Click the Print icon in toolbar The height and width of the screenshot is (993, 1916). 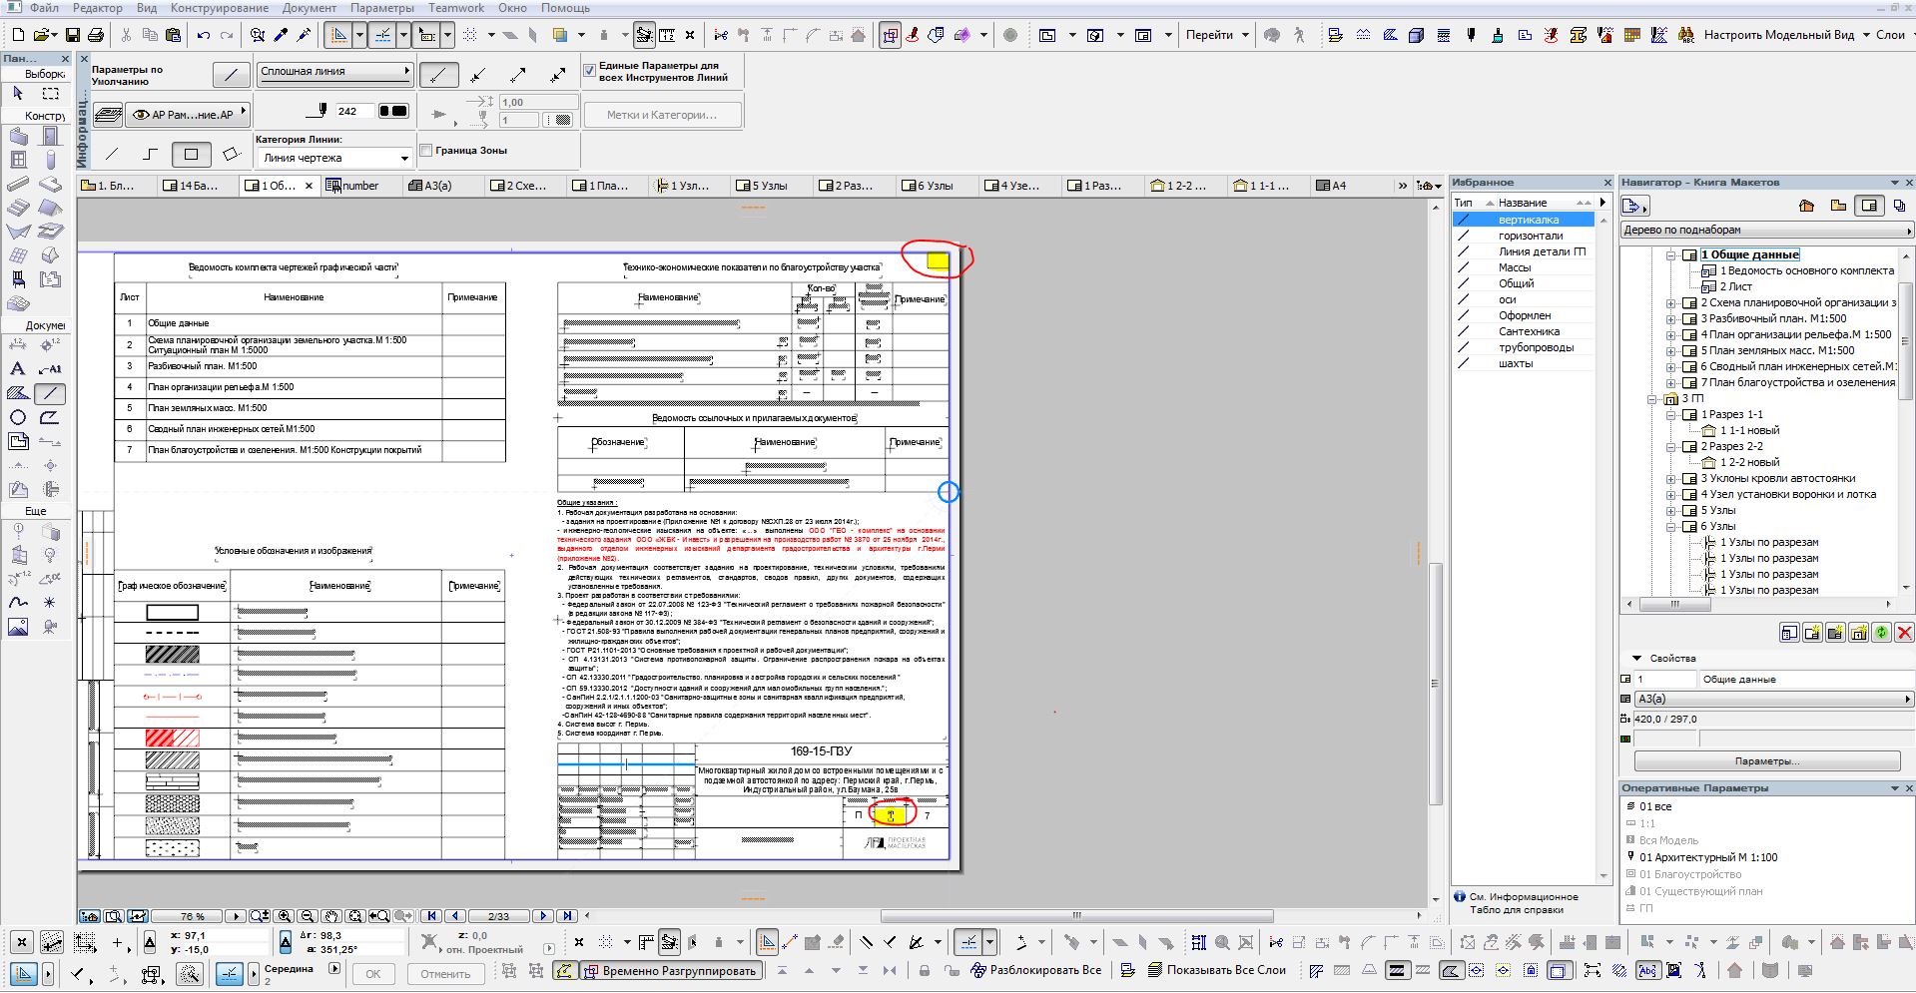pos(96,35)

======

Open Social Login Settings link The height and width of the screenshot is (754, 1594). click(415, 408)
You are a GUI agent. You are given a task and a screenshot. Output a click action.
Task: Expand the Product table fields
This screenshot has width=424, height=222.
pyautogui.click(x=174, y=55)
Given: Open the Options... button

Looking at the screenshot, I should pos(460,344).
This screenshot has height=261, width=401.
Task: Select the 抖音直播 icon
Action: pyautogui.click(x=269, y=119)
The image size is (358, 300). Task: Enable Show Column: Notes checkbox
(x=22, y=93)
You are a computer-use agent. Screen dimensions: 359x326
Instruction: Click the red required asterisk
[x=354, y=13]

======

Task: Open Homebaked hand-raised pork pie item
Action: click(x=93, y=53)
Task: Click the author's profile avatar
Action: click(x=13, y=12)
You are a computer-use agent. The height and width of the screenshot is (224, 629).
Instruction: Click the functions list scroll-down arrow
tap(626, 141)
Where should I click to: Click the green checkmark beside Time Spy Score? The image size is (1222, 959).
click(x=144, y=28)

======

**EXERCISE GOAL:**
What lines in the data above contain the word "agent"? Show them all.

**SOLUTION:**
You are a GUI agent. You are given a task and a screenshot. Output a click action.
You are a computer-use agent. Screen dimensions: 359x326
You are a computer-use agent. The height and width of the screenshot is (224, 629).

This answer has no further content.